Exhaustion had become her constant companion. Fear had been her driving force.
“Every decision felt like life or death. Do I pay the electric bill, or buy his medicine? Do I eat, or save for his next test?”
Her eyes pleaded with Kian, searching for any flicker of understanding in his stony gaze.
“I became obsessed with protecting him. With giving him a chance. His immune system was a constant threat. One bad flu could put him in the ICU.”
“Then you came into our lives.” She took a shaky breath. “You were… everything I hadn’t dared to dream of. A safe harbor. A *father* for Leo.”
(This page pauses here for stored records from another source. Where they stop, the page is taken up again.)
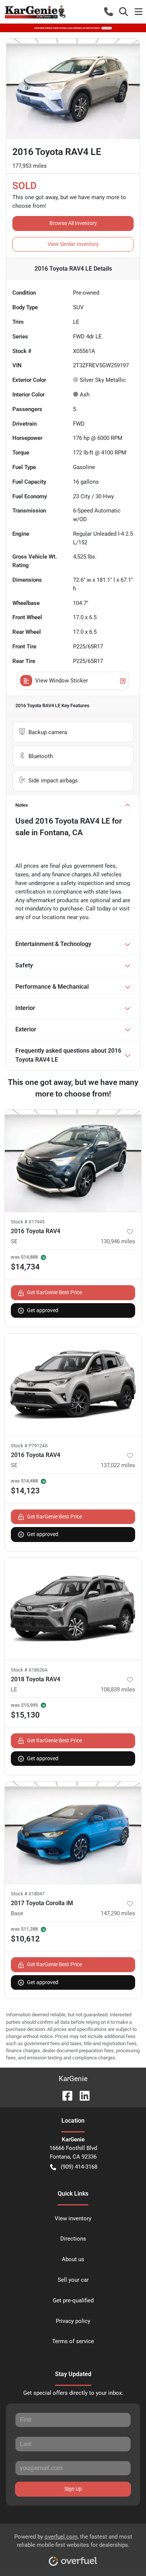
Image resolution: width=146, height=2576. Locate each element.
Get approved (42, 1310)
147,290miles (118, 1913)
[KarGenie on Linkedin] (81, 2095)
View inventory (73, 2218)
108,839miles (118, 1689)
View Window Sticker (61, 680)
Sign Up (73, 2489)
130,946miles (118, 1241)
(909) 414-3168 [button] (79, 2166)
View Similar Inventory (73, 244)
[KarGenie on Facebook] (64, 2095)
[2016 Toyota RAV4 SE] (73, 1161)
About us (73, 2259)
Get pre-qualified (73, 2300)
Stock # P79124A (29, 1445)
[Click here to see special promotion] (73, 27)
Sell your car (73, 2280)
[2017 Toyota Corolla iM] (73, 1833)
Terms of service (73, 2341)
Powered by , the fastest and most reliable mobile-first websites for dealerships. (73, 2541)
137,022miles (118, 1465)
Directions (73, 2238)
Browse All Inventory (73, 223)
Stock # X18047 (28, 1894)
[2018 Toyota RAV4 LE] (73, 1609)
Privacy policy (73, 2321)
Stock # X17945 (28, 1222)
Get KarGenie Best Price (54, 1292)
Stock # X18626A (29, 1670)
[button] (108, 11)
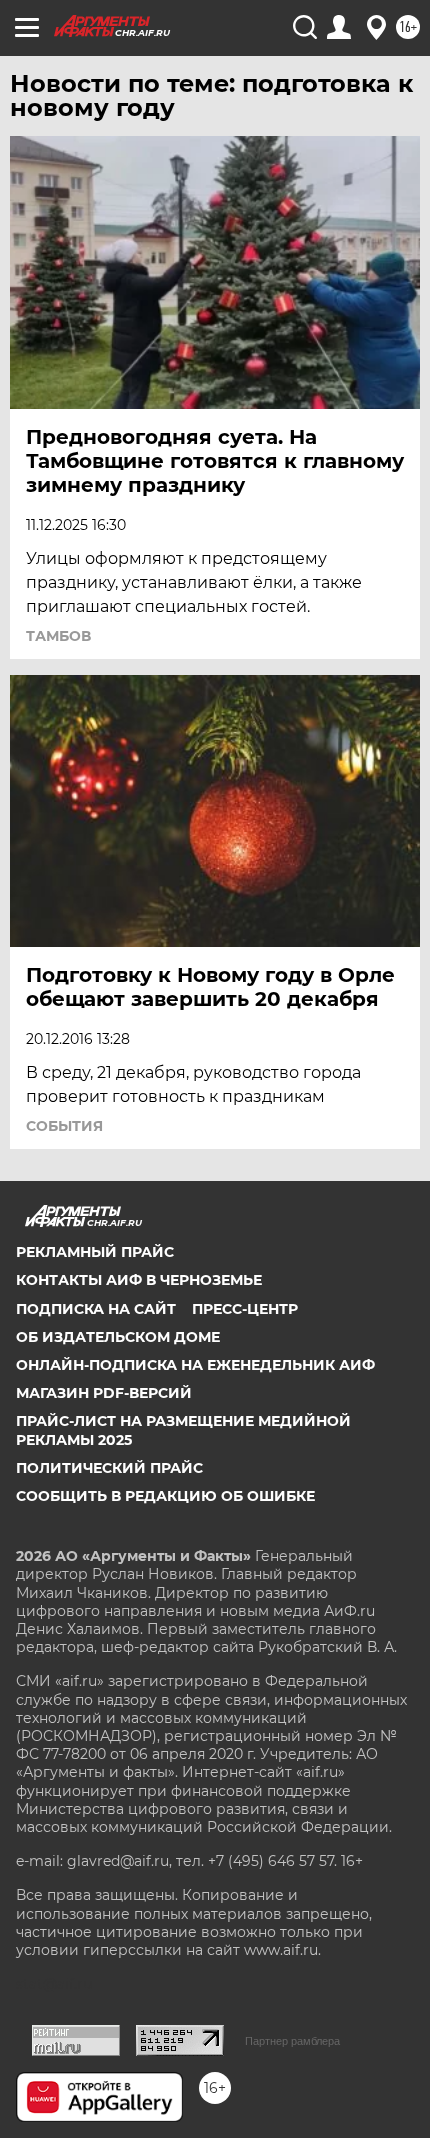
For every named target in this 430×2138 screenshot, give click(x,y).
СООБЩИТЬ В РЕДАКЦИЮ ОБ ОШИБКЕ (165, 1496)
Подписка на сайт (96, 1309)
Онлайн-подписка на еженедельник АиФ (195, 1365)
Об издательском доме (118, 1337)
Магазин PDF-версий (104, 1393)
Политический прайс (109, 1468)
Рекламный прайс (95, 1252)
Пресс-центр (245, 1309)
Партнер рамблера (292, 2041)
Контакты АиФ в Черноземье (139, 1280)
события (64, 1126)
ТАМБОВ (58, 636)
“But I knew your world. Your family. Your expectations.” Her voice cracked again. “I saw how they valued strength, perfection. How they saw vulnerability as a weakness.”
“And I was so afraid.” The words were a torrent now, unstoppable. “Afraid that if you knew the *full* truth, the severity of his illness, you’d leave. That you’d see him as a burden. That your family would reject him.”
She stepped closer, her hand reaching out, then falling back. “I thought I was protecting him. Protecting *us*. I truly believed that if you fell in love with him first, with *us*, before knowing the deepest, darkest parts of his illness, you wouldn’t walk away.”
“It was wrong. It was cowardly. It was a lie, and I hate myself for it.” Hot tears finally spilled, tracing paths down her cheeks.
“But Kian, I swear, my only motivation was love. Desperate, overwhelming love for my son. I saw a chance for him to have a real family, a real father, and I… I panicked.”
She looked up at him, her eyes brimming. “Please, don’t take him away from me. Don’t take him away from *us*. Punish me, hate me, do whatever you need to do, but please… don’t abandon Leo.”
Kian’s jaw remained tight, but his gaze, though still cold, held something new. A flicker of something unreadable. He remained silent, his chest rising and falling with controlled breaths.
A cold dread settled in Elara’s stomach. Had she said enough? Too much? Was it truly over?
Then, a shrill ring pierced the tense silence. Kian’s phone, vibrating with urgency.
He pulled it from his pocket, his eyes still fixed on Elara for a beat before glancing at the screen. The caller ID flashed 'St. Jude's Children's Hospital.'
A sharp intake of breath. He answered, holding the phone to his ear, his knuckles white.
“Kian Hayes,” he stated, his voice tight.
Elara watched, her heart lodged in her throat. His expression shifted, subtly at first, then rapidly hardening into shock, then alarm.
“What?” His voice was a guttural whisper. “A sudden turn? Respiratory distress?”
He ran a hand through his hair, his eyes wide, frantic. “I understand. We’re on our way. Immediately.”
He snapped the phone shut, his gaze whipping back to Elara, stripped bare of all anger, replaced by pure, unadulterated fear.
“It’s Leo,” he choked out, his voice hoarse. “His condition has taken a severe turn. They’re transferring him to the ICU.”